Ибрагим с высокого яра кинул в реку грузный камень. Лед от ушиба побелел, но не сломался, и камень, крутясь, заскользил, как по маслу, по ледяной коре.
— Цх! Плохо…
Белки его глаз окрасились желтым, щеки втянулись, неестественный оскал зубов придавал лицу выражение крайней растерянности.
Да, пожалуй, все кончено. Но ни слова, ни намека Прохору. Черкес знает, что с ним делать. Сначала Прохора, потом самого себя…
Ибрагим любовно и трепетно, с неколебимым религиозным чувством взглянул на рукоятку своего неизменного товарища — кинжала и быстрой, легкой походкой пошел лоснящимся льдом к шитику.
Весь ветер, всю ночь, весь следующий день валил хлопьями снег, и земля на аршин покрылась сплошным сугробом. Ночью где-то близко, не переставая, ухал; он бормотал студеную зимнюю сказку, наводя жуть на одиноких, ожидавших своей участи существ.
Прохор, с головой укутанный буркой Ибрагима, тихо дремал. Тот несчастный день, когда бросил их тунгус, не прошел для Прохора даром: его трепала лихорадка.

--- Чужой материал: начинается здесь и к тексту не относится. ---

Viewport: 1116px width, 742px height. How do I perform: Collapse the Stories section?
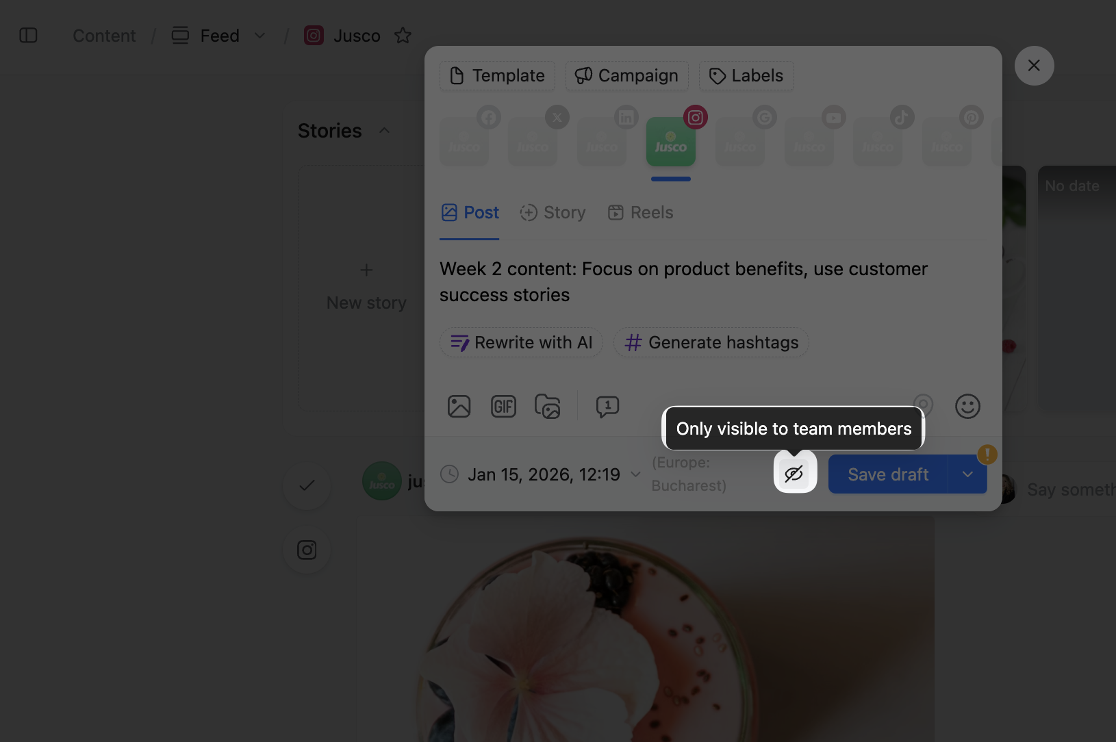[385, 131]
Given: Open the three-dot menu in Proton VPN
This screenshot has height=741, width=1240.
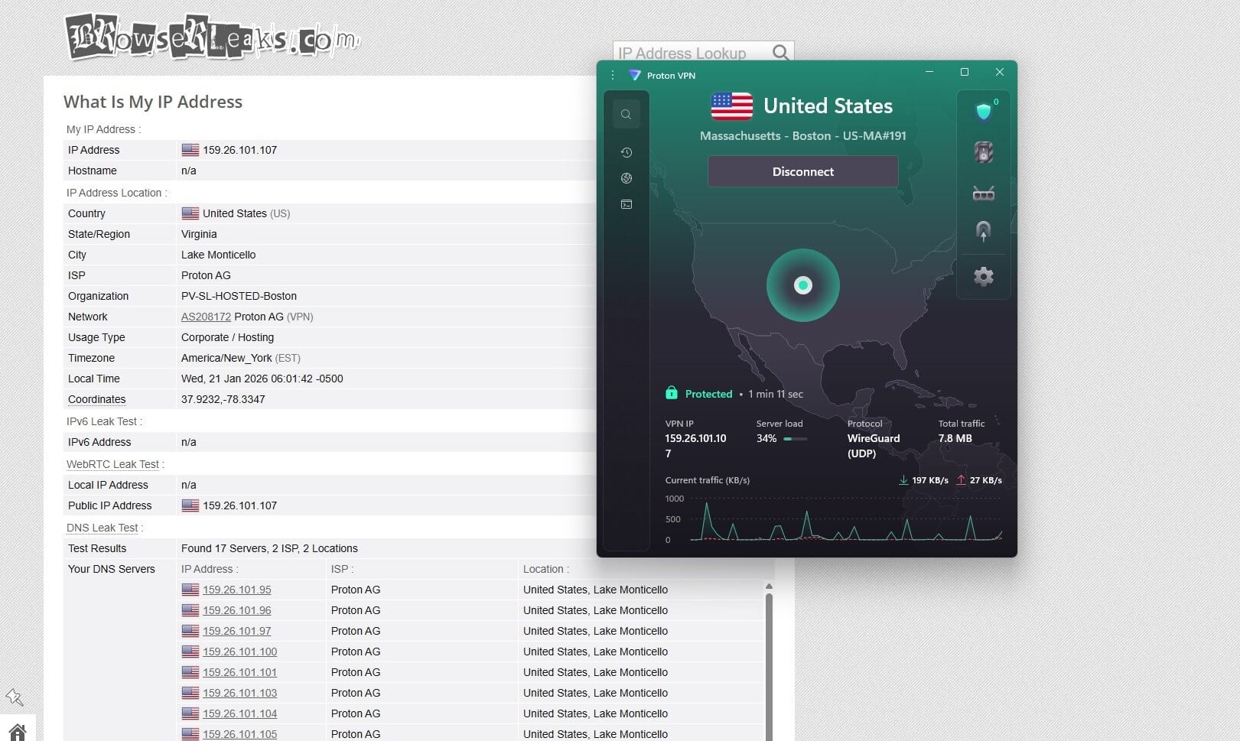Looking at the screenshot, I should pyautogui.click(x=612, y=75).
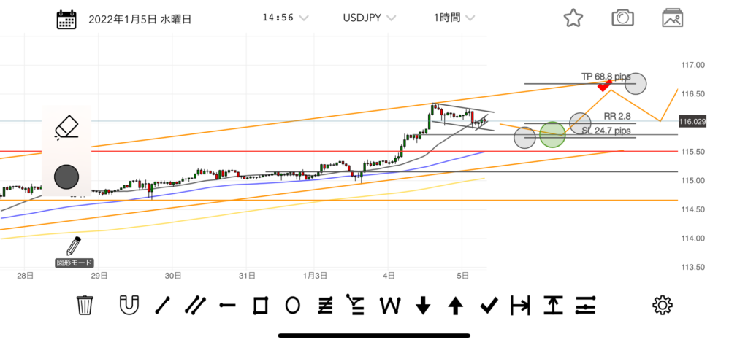748x345 pixels.
Task: Open the settings gear
Action: pos(662,305)

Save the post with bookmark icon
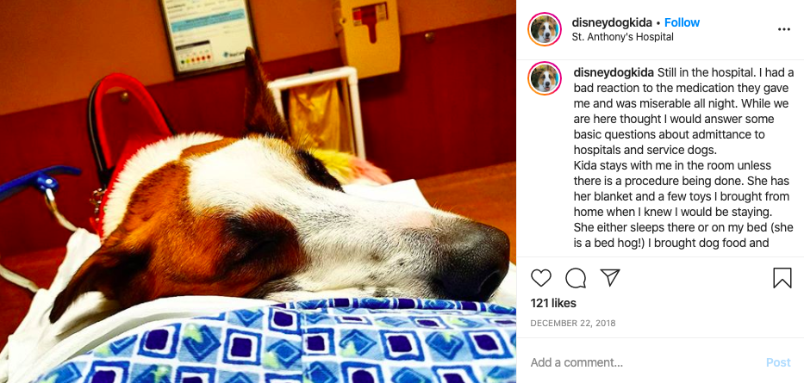point(782,278)
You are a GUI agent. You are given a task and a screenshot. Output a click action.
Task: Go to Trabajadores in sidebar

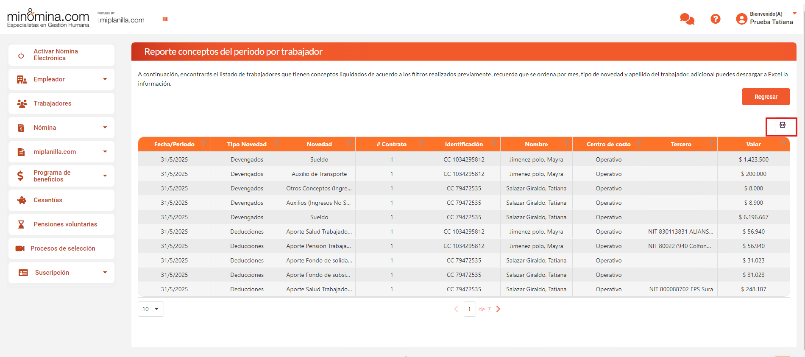coord(53,103)
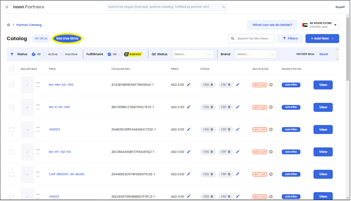351x201 pixels.
Task: Switch to the All SKUs tab
Action: [41, 38]
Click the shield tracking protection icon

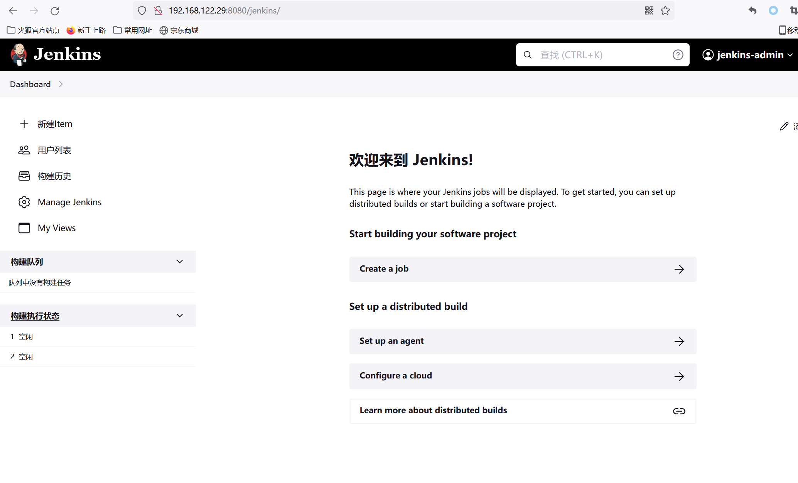142,11
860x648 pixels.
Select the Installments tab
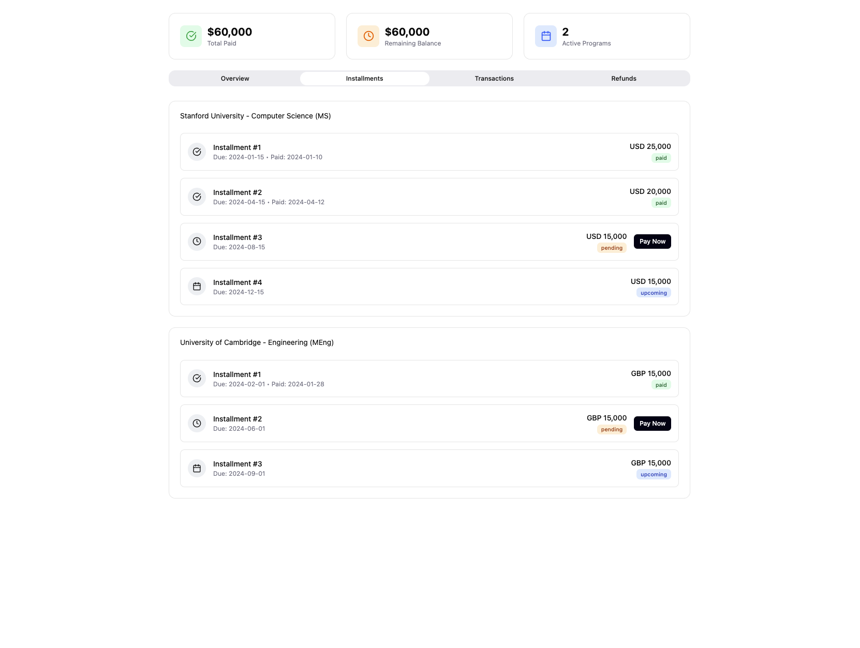(364, 79)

Черкес сердит и мрачен. Черт! Надо было бы ограбить тунгуса, отнять от него меховую парку. Если б попался он теперь, черкес вместе с паркой содрал бы с него живую кожу. Кровь? Пусть кровь. Вот он, Ибрагим-Оглы, сидит в одном легком бешмете среди снегов. У костра тепло, но как пойти за топливом? Коченеют руки, мороз насквозь режет ножами тело. О, если б встретить тунгуса, сотню тунгусов! Если тайге нужна жертва, всех их уложил бы вот этим кинжалом. Как шапки подсолнуха, полетели бы с плеч косматые головы, только б жив остался его молодой джигит.
Но джигит стонал, и час от часу ему становилось хуже..
— Ибрагим, голубчик… Дай еще хины!.. Укрой меня. Так шли дни за днями, длинные, бесконечные. Сыпал, не переставая, упрямый снег, словно там, на небесах, бесповоротно решили завалить тайгу сугробами до самых до вершин. Ибрагим с ожесточением и тайным проклятием отгребал снег широкой лопатой. Вскоре возле их стойбища воздвигся высокий, как крепость, снежный вал. У черкеса — бешмет, более теплой одежды не было. Плотно укутанный башлыком, из-за которого торчал кончик побелевшего носа и левый глаз, черкес, изнемогая от труда, потел. Но крепкие кисти рук зябли, распухали от холода, когда же отогревал их у огня — болезненно ныли.
С большим трудом он оттаял над костром брезент и кое-как смастерил шалаш вроде чума. В этом игрушечном убежище с отверстием вверху костер давал много дыма. Ибрагим плакал и кашлял, Прохор задыхался. Когда же отпахивали полу брезента, чтоб освежить воздух, в чум вползал мороз. Ибрагиму мучительно хотелось есть. Но есть нечего. Остатки крупы он берег для Прохора, сам сгрызал в день по небольшому сухарю и пил бесконечное количество кирпичного чаю.